- Article -
start
2. Best Available Science Mandate of the Endangered Species Act

The ESA was the first and most explicit federal environmental law putting science at the forefront of decision making [18]. However, through decades of litigation over species protection, the ESA mandate for scientifically legitimate decisions has been narrowed to a requirement concerning how agencies use science, instead of requiring agencies to conduct science to inform and support their decisions. In contrast to interpretations of similar mandates in other federal environmental laws, such as the best technology available standards of the Clean Water Act, the emphasis in interpreting the BAS in the ESA is not on the term best but instead is on the term available [19].
While the requirement to use the BAS seems intuitive, especially given the lofty purpose of the ESA (see note 3, supra), the standard is not statutorily defined, nor is it clarified in the debates regarding the passage of the ESA (i.e., legislative history). According to the U.S. Supreme Court, the “obvious purpose” of the BAS standard “is to ensure that the ESA not be implemented haphazardly, on the basis of speculation or surmise” [20]. Because the ESA provides no guidance as to the interpretation of BAS, courts interpret the prohibition against haphazard decision making through an analogous standard in the Administrative Procedures Act (APA), the statute that governs how agencies make decisions (5 U.S.C. § 500 et seq.). An agency action may be set aside under the APA if it is “arbitrary, capricious, an abuse of discretion, or otherwise not in accordance with law” [20]. Some experts assert that this interpretation renders the BAS mandate virtually meaningless.4
Under APA-based judicial review, an agency decision is arbitrary and capricious only if the agency has “entirely failed to consider an important aspect of the problem, offered an explanation for its decision that runs counter to the evidence before the agency, or is so implausible that it could not be ascribed to a difference in view or the product of agency expertise” [24]. An agency “must examine the relevant data and articulate a satisfactory explanation for its action including a rational connection between the facts found and the choices made” [24]. This standard grants great deference to agency decisions.
As applied in the ESA context, this standard of review has resulted in the emergence of three rules for BAS-based challenges to an agency decision, standards which are nearly identical to arbitrary and capricious APA review:
  • (1) Agencies are not required to generate more conclusive data than what is available;
  • (2) Agencies may not ignore relevant data;
  • (3) Agencies retain the discretion to accept or reject scientific evidence after conducting a reasonable evaluation and articulating a rational connection between the facts found and the choices made.
end
- Records provided -
start
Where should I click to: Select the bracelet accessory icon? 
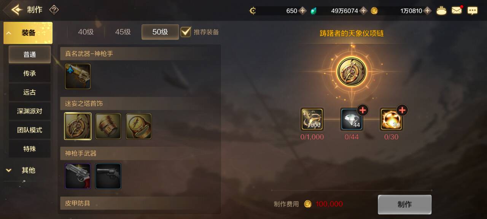pyautogui.click(x=108, y=126)
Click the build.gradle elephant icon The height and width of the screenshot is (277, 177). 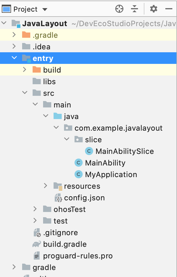tap(36, 244)
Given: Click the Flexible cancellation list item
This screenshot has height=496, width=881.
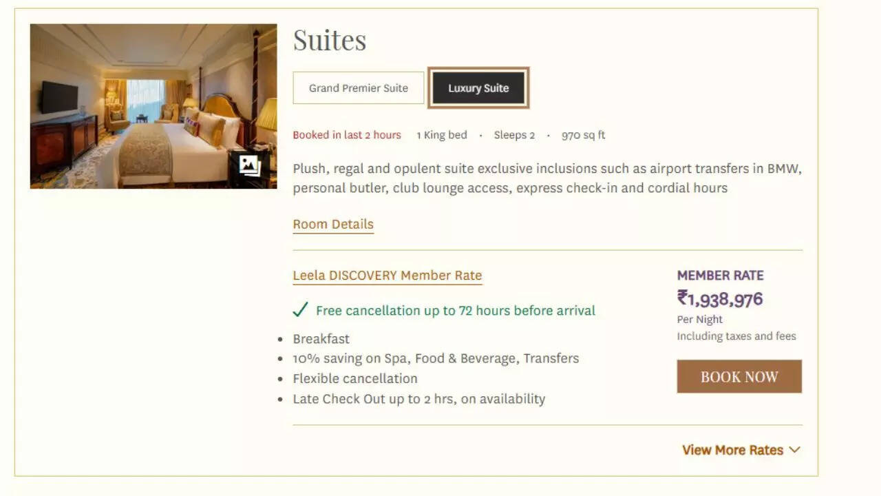Looking at the screenshot, I should tap(355, 378).
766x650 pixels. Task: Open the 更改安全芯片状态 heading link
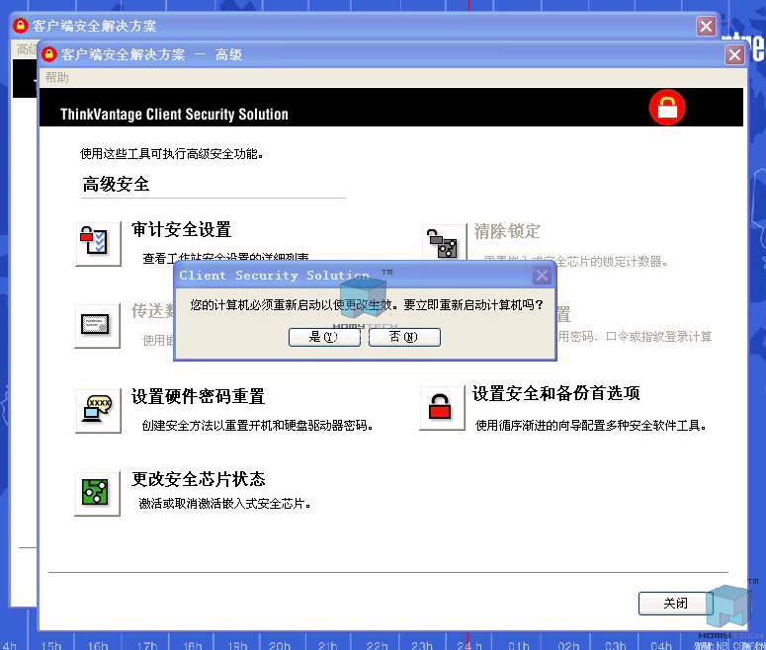pos(198,478)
end
- Exercise tasks -
1. Duplicate the ESA section word for word, beginning at "2. Best Available" and stopping after "term available [19].".
2. Name every federal law that the ESA section mentions.

- Responses by task -
1.
2. Best Available Science Mandate of the Endangered Species Act

The ESA was the first and most explicit federal environmental law putting science at the forefront of decision making [18]. However, through decades of litigation over species protection, the ESA mandate for scientifically legitimate decisions has been narrowed to a requirement concerning how agencies use science, instead of requiring agencies to conduct science to inform and support their decisions. In contrast to interpretations of similar mandates in other federal environmental laws, such as the best technology available standards of the Clean Water Act, the emphasis in interpreting the BAS in the ESA is not on the term best but instead is on the term available [19].

2.
- Endangered Species Act (ESA)
- Clean Water Act
- Administrative Procedures Act (APA)